BRANO =>
Si celebra oggi, 23 aprile, la Giornata Mondiale del Libro e del Diritto d’Autore, iniziativa patrocinata dall’UNESCO per promuovere la pubblicazione e la lettura dei libri. L’idea della Giornata mondiale del Libro deriva da un’iniziativa catalana: fu proprio in Catalogna infatti che lo scrittore ed editore valenciano Vincent Clavel Andrés, nel primo Novecento, propose una giornata all’anno dedicata al libro. Il 6 febbraio 1926, il re Alfonso XIII promulgò un decreto reale che istituiva la Giornata del libro spagnolo: fissata inizialmente il 7 ottobre, fu poi spostata al 23 aprile a partire dal 1931, in concomitanza con la festa di San Giorgio, patrono della Catalogna. Una tradizione di origine medievale vuole che in questa giornata gli uomini regalino alle proprie donne una rosa, così, i librai catalani hanno cominciato a donare una rosa per ogni libro venduto il 23 aprile. La Giornata del Libro fu istituita ufficialmente nel 1995, nel corso della 28esima edizione della Conferenza Generale dell’UNESCO, riunita a Parigi: 12 Paesi proposero di lanciare l’iniziativa per sottolineare il valore e il piacere della lettura ed enfatizzare il contributo degli autori al progresso dell’umanità.
In occasione di questa importante celebrazione, proponiamo l’intervista allo scrittore Piero Trellini, per presentare il suo ultimo lavoro, “Danteide“, un’opera visionaria che ci permette di tuffarci nel mondo di Dante Alighieri attraverso la suggestione del suo stesso sguardo.

DATI FORNITI =>

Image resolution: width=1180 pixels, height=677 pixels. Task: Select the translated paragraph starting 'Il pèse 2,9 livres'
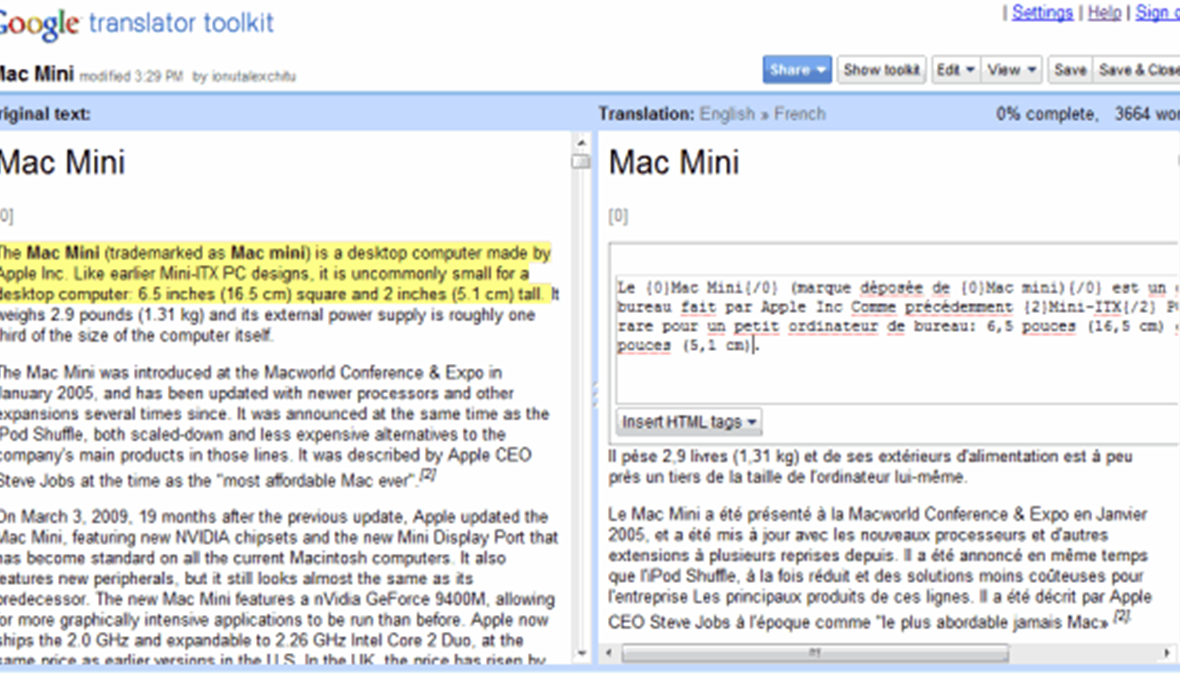pyautogui.click(x=870, y=466)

ESERCIZIO => Secondo il brano sulla Giornata Mondiale del Libro, da quale anno la Giornata del libro spagnolo si celebra il 23 aprile? Per rispondere ci si basa unicamente sul brano.

SOLUZIONE => Dal 1931.